で、ですがあのデカブツ、ガヴィルさんまで倒しちゃって……
ガヴィル
ああ、すごかったぜ! 一発で気絶したからあんまり見れなかったけどな。
トミミ
うう、まあ、そうなんですけど……
ガヴィル
……ズゥママのヤツ、まさか本当にあんなすげーモンを作り出すとはな。
クロージャもたまに変なモンを作るが、ズゥママのあれを見たら、さすがにびっくりするだろうな。ハハ。
トミミ
ええっ? ロドスにも同じようなものがあるんですか?
トミミ
はわわ、ロドスは恐ろしいところです……
ガヴィル
ハハ、ずっとここにいるお前じゃ想像できねぇだろうがな。
ガヴィル
ハハ、言われてみれば確かに。クロージャがあの機械を見たら、驚く前に発狂するな。
ガヴィル
ん? つーかなんで霊殿が崩れてんだ?
トミミ
あのバケモノに壊されました。
ガヴィル
てことは、祭典はもうお開きか?
トミミ
はい。
ガヴィル
つまり、大族長はズゥママで決まりか?
トミミ
はい……
最初はみんな、あまりの出来事に呆然としていましたが……
ユーネクテス
この霊殿を壊した理由は、至って簡単だ。
こんな伝統はそろそろ終わりにすべきだ。その想いをみんなに伝えたかった。
腕の立つ者なら、拳一つで十人には勝てるだろう。ガヴィルだったら百人だって相手にできるかもしれない。
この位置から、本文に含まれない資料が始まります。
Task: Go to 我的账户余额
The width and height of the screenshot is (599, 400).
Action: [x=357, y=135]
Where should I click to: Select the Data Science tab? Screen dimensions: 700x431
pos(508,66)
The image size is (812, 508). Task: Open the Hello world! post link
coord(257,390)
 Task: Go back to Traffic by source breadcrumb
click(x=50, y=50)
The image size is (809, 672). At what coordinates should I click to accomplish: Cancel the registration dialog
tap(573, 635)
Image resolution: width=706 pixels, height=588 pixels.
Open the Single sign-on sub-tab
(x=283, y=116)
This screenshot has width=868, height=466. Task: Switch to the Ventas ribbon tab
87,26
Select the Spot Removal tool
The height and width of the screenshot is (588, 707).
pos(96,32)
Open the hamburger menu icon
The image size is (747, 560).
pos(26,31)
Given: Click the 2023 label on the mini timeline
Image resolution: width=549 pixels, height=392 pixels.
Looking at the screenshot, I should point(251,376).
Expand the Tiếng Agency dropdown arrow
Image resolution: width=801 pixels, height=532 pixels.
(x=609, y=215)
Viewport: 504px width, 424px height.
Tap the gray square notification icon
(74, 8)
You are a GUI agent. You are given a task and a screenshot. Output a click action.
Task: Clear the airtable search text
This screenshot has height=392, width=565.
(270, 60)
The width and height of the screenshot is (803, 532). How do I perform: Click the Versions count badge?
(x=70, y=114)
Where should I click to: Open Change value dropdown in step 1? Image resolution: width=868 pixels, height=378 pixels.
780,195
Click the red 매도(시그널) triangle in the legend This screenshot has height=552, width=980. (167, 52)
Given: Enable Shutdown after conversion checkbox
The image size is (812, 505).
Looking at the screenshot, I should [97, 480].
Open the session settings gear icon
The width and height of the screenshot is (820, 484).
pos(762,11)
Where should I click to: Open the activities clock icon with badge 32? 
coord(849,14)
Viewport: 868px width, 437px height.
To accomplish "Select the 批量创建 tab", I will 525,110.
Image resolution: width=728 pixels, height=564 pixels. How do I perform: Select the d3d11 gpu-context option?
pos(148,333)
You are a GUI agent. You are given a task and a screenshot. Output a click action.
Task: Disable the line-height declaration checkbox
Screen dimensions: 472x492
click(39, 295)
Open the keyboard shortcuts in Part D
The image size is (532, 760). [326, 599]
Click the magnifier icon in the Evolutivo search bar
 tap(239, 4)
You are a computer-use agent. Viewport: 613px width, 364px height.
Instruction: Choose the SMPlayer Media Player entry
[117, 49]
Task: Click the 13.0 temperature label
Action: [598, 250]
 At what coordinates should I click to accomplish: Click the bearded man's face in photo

しかし、それ以上の数ならどうだ?
いつかは、ガヴィルでも敵わなくなる。
これが拳に頼る人の限界だ。
だが道具にそんな限界はない。私の部族が作り上げた「ビッグ・アグリー」ならば、ガヴィルだって簡単に倒せるし、霊殿も打ち壊せる。
これが、道具の力なんだ。
道具の力を借りれば、お前たちだってあんなに強くなれる!
これからは、機械の時代だ!
トミミ
みんな彼女に説得されて、それで……
ガヴィル
大族長になったってわけか。はあ、こいつは参ったな。
ガヴィル
ん? いや、負けは負けだ。
ガヴィル
へっ、ドクター、慰めの言葉でも考えてんのか? いらねぇよ、アタシは落ち込んでないから。
ガヴィル
そんなことわかってるって。アタシを誰だと思ってんだよ?
ガヴィル
あ、だけどトミミには謝んねぇと。アタシが出てったせいで、お前の出番もなくなっちまった。わりぃ。
トミミ
……大丈夫です。私が先に出て行っても、きっと結果は同じだったでしょうから。
ガヴィル
まぁ、確かにな。
ガヴィル
で、これからどうすんだ、ドクター?
ガヴィル
だな。エンジンを取り戻さなきゃアタシたちは帰れねぇしな。
つーか、ロドスのヤツらは結局一人も祭典に来なかったな。迷子は勘弁してくれよ。
ガヴィル
まぁゆっくり考えよーぜ。休暇はまだまだ長いんだから。
ガヴィル
ハハ、ドクターのそういうとこが気に入ってんだ。そーだな、エンジンと仲間を探すついでに、観光でもしようぜ!
トミミ
えっと、その……
ガヴィル
ん? あそこの二人は……
アダクリス人A
おい、兄貴、大丈夫か!
アダクリス人B
へ、平気だ、だたちょっと……うぐっ……
アダクリス人A
兄貴、兄貴!
呪術医、呪術医はいるか!
ガヴィル
おい、見せてみろ。
アダクリス人A
ガヴィル!? 生きてたのか!
ガヴィル
ったりめーだ。あの程度で死んでたまるか。
話はいいから、お前の兄貴をそこに寝かせろ。アタシが診てやる。
ガヴィル
トミミ、アタシの救急箱を取ってくれ。
トミミ
は、はい!
アダクリス人A
兄貴は大丈夫なのか!?
ガヴィル
生きてはいる。ただちーとマズいな。
ガヴィル
呼吸は浅いし、泡沫状血痰が出てる……ん、これは? 体表に源石結晶まで!?
……ドクター、現段階では鉱石病による心不全の症状に見える。
アダクリス人A
なんだそりゃ?
ガヴィル
あー、つまり石塊病だ。症状は比較的軽いし、応急処置用の薬もあるから大事には至らないが、すぐにでもちゃんとした治療を受ける必要がある。
身体を起こしてやってくれ、まず酸素を吸わせてやる。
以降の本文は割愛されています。